Namun dalam menghadapi kekecewaan dan penderitaan yang meluas, para aktivis keturunan Lebanon-Amerika mengatakan komunitas mereka bersatu dan berusaha mendorong perubahan.

Di seluruh Amerika Serikat, masyarakat Lebanon dan komunitas Arab yang lebih luas mengorganisir protes, mengumpulkan dana untuk bantuan di Lebanon dan menyerukan politisi untuk mengutuk serangan Israel.

Mike Ayoub, seorang broker real estate di wilayah Detroit, mengatakan banyak orang Amerika keturunan Lebanon bahkan membuka rumah mereka di Lebanon untuk menyediakan perlindungan bagi para pengungsi.

“Masyarakat Lebanon sangat menderita, namun mereka tetap bersatu. Mereka berkata: “Cukup.” Dan menurutku, lebih dari sebelumnya, aku mulai melihat kita [getting] lebih terlibat secara politik,” kata Ayoub kepada Al Jazeera.

Dabaja, yang sepupunya tewas dalam serangan Israel, juga menekankan bahwa warga Amerika Lebanon bukannya tidak berdaya. Sebaliknya, penderitaan di Lebanon akan mendorong mereka untuk terus menuntut diakhirinya dukungan tanpa syarat AS terhadap Israel, katanya.

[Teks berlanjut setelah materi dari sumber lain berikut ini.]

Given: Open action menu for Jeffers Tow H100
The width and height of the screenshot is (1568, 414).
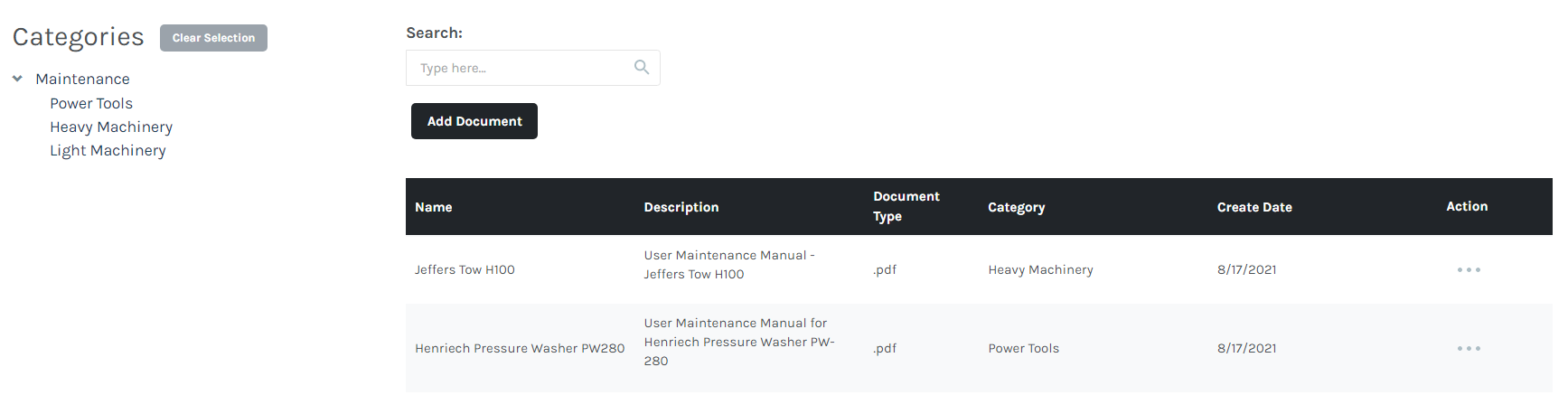Looking at the screenshot, I should pyautogui.click(x=1468, y=270).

“Masih banyak yang bisa kami lakukan,” kata Dabaja. “Ya, saya tidak bisa melindungi orang saat ini, tapi di masa depan kita masih punya… kemampuan untuk mengubah posisi kita karena kita punya hak istimewa itu.”

Amin juga menyampaikan hal yang sama, dengan mengatakan bahwa dia terinspirasi oleh kekuatan teman-teman dan kerabatnya di Lebanon yang tidak patah oleh pengungsian dan kesedihan.

“Mereka lebih tangguh dibandingkan kita. Mereka lebih berani dari kami,” katanya kepada Al Jazeera.

“Saat saya panik, mereka berkata, ‘Ini milik kami.’ sampai [fate]. Apapun yang Tuhan kehendaki, kami siap untuk itu. Keyakinan dan ketangguhan mereka memberi saya kekuatan.”